- What to work on:
Copy the records below in full, changing no character.

(Stored records)
* * * *

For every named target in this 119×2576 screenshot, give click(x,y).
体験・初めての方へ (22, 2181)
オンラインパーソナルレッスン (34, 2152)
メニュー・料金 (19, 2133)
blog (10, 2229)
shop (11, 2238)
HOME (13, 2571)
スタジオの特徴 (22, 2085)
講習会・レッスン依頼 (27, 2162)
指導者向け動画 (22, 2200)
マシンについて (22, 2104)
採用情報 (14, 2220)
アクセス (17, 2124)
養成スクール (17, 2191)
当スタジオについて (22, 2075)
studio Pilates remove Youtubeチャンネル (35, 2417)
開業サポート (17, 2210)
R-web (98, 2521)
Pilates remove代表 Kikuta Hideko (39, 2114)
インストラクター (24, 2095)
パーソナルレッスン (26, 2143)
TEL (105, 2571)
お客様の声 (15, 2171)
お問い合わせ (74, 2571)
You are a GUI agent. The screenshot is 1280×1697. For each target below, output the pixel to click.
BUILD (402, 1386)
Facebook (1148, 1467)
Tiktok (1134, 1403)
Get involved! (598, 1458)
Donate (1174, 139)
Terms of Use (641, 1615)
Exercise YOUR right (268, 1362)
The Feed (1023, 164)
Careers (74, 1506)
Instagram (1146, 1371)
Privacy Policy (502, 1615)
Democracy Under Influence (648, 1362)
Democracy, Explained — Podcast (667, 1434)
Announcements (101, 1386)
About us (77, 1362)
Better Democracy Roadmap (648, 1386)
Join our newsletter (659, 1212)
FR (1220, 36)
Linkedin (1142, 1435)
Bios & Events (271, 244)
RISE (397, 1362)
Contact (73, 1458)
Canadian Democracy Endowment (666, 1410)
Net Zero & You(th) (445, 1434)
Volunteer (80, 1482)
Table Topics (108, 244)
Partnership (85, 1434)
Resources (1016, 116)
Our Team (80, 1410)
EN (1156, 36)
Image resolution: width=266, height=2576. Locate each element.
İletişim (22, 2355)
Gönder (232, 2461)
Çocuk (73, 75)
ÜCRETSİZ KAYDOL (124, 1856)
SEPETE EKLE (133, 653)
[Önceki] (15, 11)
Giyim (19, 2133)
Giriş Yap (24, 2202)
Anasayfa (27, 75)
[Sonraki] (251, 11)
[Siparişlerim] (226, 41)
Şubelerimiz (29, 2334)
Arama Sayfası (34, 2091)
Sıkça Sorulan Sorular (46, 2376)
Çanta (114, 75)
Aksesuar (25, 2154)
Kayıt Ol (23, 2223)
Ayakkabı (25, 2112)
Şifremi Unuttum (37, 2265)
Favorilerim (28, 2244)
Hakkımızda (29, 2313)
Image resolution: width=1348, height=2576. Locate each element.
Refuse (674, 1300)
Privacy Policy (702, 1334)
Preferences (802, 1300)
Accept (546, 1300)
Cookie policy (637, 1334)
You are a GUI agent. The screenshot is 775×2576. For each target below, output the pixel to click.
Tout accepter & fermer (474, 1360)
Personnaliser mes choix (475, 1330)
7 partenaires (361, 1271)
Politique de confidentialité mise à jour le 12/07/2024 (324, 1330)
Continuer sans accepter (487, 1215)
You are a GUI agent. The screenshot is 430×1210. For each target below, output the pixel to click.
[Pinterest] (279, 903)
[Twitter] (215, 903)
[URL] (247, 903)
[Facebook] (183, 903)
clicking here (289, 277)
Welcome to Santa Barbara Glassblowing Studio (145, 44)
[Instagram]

* * * *

- Your solution:
For every named target in this 119×2576 screenshot, give click(x,y).
体験・初めての方へ (22, 2181)
オンラインパーソナルレッスン (34, 2152)
メニュー・料金 (19, 2133)
blog (10, 2229)
shop (11, 2238)
HOME (13, 2571)
スタジオの特徴 (22, 2085)
講習会・レッスン依頼 (27, 2162)
指導者向け動画 (22, 2200)
マシンについて (22, 2104)
採用情報 (14, 2220)
アクセス (17, 2124)
養成スクール (17, 2191)
当スタジオについて (22, 2075)
studio Pilates remove Youtubeチャンネル (35, 2417)
開業サポート (17, 2210)
R-web (98, 2521)
Pilates remove代表 Kikuta Hideko (39, 2114)
インストラクター (24, 2095)
パーソナルレッスン (26, 2143)
TEL (105, 2571)
お客様の声 (15, 2171)
お問い合わせ (74, 2571)
You are a GUI agent. The screenshot is 1280×1697. For each target below, output the pixel to click.
BUILD (402, 1386)
Facebook (1148, 1467)
Tiktok (1134, 1403)
Get involved! (598, 1458)
Donate (1174, 139)
Terms of Use (641, 1615)
Exercise YOUR right (268, 1362)
The Feed (1023, 164)
Careers (74, 1506)
Instagram (1146, 1371)
Privacy Policy (502, 1615)
Democracy Under Influence (648, 1362)
Democracy, Explained — Podcast (667, 1434)
Announcements (101, 1386)
About us (77, 1362)
Better Democracy Roadmap (648, 1386)
Join our newsletter (659, 1212)
FR (1220, 36)
Linkedin (1142, 1435)
Bios & Events (271, 244)
RISE (397, 1362)
Contact (73, 1458)
Canadian Democracy Endowment (666, 1410)
Net Zero & You(th) (445, 1434)
Volunteer (80, 1482)
Table Topics (108, 244)
Partnership (85, 1434)
Resources (1016, 116)
Our Team (80, 1410)
EN (1156, 36)
Image resolution: width=266, height=2576. Locate each element.
İletişim (22, 2355)
Gönder (232, 2461)
Çocuk (73, 75)
ÜCRETSİZ KAYDOL (124, 1856)
SEPETE EKLE (133, 653)
[Önceki] (15, 11)
Giyim (19, 2133)
Giriş Yap (24, 2202)
Anasayfa (27, 75)
[Sonraki] (251, 11)
[Siparişlerim] (226, 41)
Şubelerimiz (29, 2334)
Arama Sayfası (34, 2091)
Sıkça Sorulan Sorular (46, 2376)
Çanta (114, 75)
Aksesuar (25, 2154)
Kayıt Ol (23, 2223)
Ayakkabı (25, 2112)
Şifremi Unuttum (37, 2265)
Favorilerim (28, 2244)
Hakkımızda (29, 2313)
Image resolution: width=1348, height=2576. Locate each element.
Refuse (674, 1300)
Privacy Policy (702, 1334)
Preferences (802, 1300)
Accept (546, 1300)
Cookie policy (637, 1334)
You are a GUI agent. The screenshot is 775×2576. For each target below, output the pixel to click.
Tout accepter & fermer (474, 1360)
Personnaliser mes choix (475, 1330)
7 partenaires (361, 1271)
Politique de confidentialité mise à jour le 12/07/2024 (324, 1330)
Continuer sans accepter (487, 1215)
You are a GUI agent. The screenshot is 430×1210. For each target below, output the pixel to click.
[Pinterest] (279, 903)
[Twitter] (215, 903)
[URL] (247, 903)
[Facebook] (183, 903)
clicking here (289, 277)
Welcome to Santa Barbara Glassblowing Studio (145, 44)
[Instagram]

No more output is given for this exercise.